FREEHOLD – The Monmouth County Prosecutor’s Office held public events outlining the application process for immigrant visas in three local municipalities this past weekend, part of a broader campaign to connect with marginalized populations countywide and assure them that they will not be targeted punitively by law enforcement.

The events took place Sunday afternoon in Freehold Borough, Keyport, and Red Bank, with a host of partner organizations lending support.  

“I have seen too many instances where people were victims of crime because of their immigration status, or the perception of that status. Criminals expect that immigrants without lawful status will be too afraid to report their crimes, and they target such people in hopes that there will be large amounts of cash available,” Prosecutor Santiago said. “We are here to tell all people – do not be afraid of cooperating with your police departments. We are here to help.”

Specifically, the meetings outlined the application process for what are known as “T-Visas” and “U-Visas” – documents made available to eligible immigrants who are victims of certain crimes or have knowledge of certain crimes and are seeking to obtain legal residency status in the U.S. by application to federal authorities.

The events were presented in cooperation with the Freehold Borough, Keyport, and Red Bank Police Departments, the American Friends Service Committee, Community Affairs and Resource Center, Latino Coalition of New Jersey, and the New Jersey State Bar Association. In addition to immigrant visas, discussion centered on New Jersey Office of the Attorney General Law Enforcement Directive No. 2018-6, better known as the “Immigrant Trust Directive” – a landmark statewide policy established in 2018 to strengthen trust between New Jersey’s law enforcement officers and the state’s diverse immigrant communities, designed to ensure that victims and witnesses feel safe reporting crimes to local police without fear of deportation.

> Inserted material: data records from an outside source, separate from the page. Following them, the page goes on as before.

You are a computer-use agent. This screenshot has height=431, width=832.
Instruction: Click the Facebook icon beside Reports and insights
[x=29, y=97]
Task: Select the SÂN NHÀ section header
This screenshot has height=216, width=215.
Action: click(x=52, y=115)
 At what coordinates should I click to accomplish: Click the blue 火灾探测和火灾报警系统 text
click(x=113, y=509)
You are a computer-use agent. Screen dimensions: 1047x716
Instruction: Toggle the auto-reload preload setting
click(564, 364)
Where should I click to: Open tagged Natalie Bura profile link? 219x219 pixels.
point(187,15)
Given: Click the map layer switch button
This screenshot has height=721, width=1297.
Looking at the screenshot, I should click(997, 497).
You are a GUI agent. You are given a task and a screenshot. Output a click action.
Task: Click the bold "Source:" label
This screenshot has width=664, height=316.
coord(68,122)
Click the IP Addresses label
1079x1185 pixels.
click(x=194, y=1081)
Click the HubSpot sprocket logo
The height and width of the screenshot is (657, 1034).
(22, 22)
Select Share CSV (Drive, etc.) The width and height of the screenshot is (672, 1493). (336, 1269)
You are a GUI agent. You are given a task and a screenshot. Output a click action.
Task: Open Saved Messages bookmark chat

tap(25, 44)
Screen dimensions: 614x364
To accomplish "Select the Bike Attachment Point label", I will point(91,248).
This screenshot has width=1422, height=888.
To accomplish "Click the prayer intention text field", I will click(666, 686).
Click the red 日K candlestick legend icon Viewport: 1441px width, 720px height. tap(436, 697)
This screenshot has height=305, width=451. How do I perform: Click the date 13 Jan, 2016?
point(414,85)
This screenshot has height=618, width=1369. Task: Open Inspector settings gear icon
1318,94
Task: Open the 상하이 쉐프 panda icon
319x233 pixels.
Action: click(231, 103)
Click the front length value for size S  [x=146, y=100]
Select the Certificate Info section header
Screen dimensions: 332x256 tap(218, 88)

“This Directive tells the police to not assist with the enforcement of civil immigration actions, and please know – we do not,” Prosecutor Santiago told audiences Sunday. “We do not concern ourselves with such matters. We want you and your family to be safe, and we want you to trust that the police are concerned with your safety and protection.”

For these and similar outreach efforts, Prosecutor Santiago was named the recipient of a Latino Coalition of New Jersey (LCNJ) Civil Rights Champion Award, presented at the 18th annual Latino Festival of Monmouth County in downtown Freehold Borough last month.

This past weekend’s events also featured support from one of the highest-ranking law enforcement officials in the state, as Prosecutor Santiago thanked New Jersey Office of the Attorney General Division of Criminal Justice Director J. Stephen Ferketic and members of his staff for personally attending the presentation in Freehold Borough.

Information about similar upcoming outreach events will be shared publicly as it becomes available.

An August 2020 fact sheet published by the American Immigration Council, a Washington, D.C.-based nonprofit advocacy group established in 1987 as the American Immigration Law Foundation, noted that nearly 2 million immigrants comprise nearly a quarter of New Jersey’s population, with slightly more than half being naturalized U.S. citizens. Many are also owners of small businesses that generate an estimated revenue of $3.3 billion annually.  

“This is a nation built in huge part by immigrants who responded to the call immortalized by the poem inscribed at the base of the Statue of Liberty, asking foreign lands for ‘your tired, your poor, your huddled masses, yearning to breathe free,’” Santiago said. “That promise of a better life is as alive today as when those words were written 140 years ago, and we at the Prosecutor’s Office are committed to ensuring we continue to safeguard it to the very best of our abilities, all in the overarching spirit of recognizing that in robust diversity lies tremendous strength.”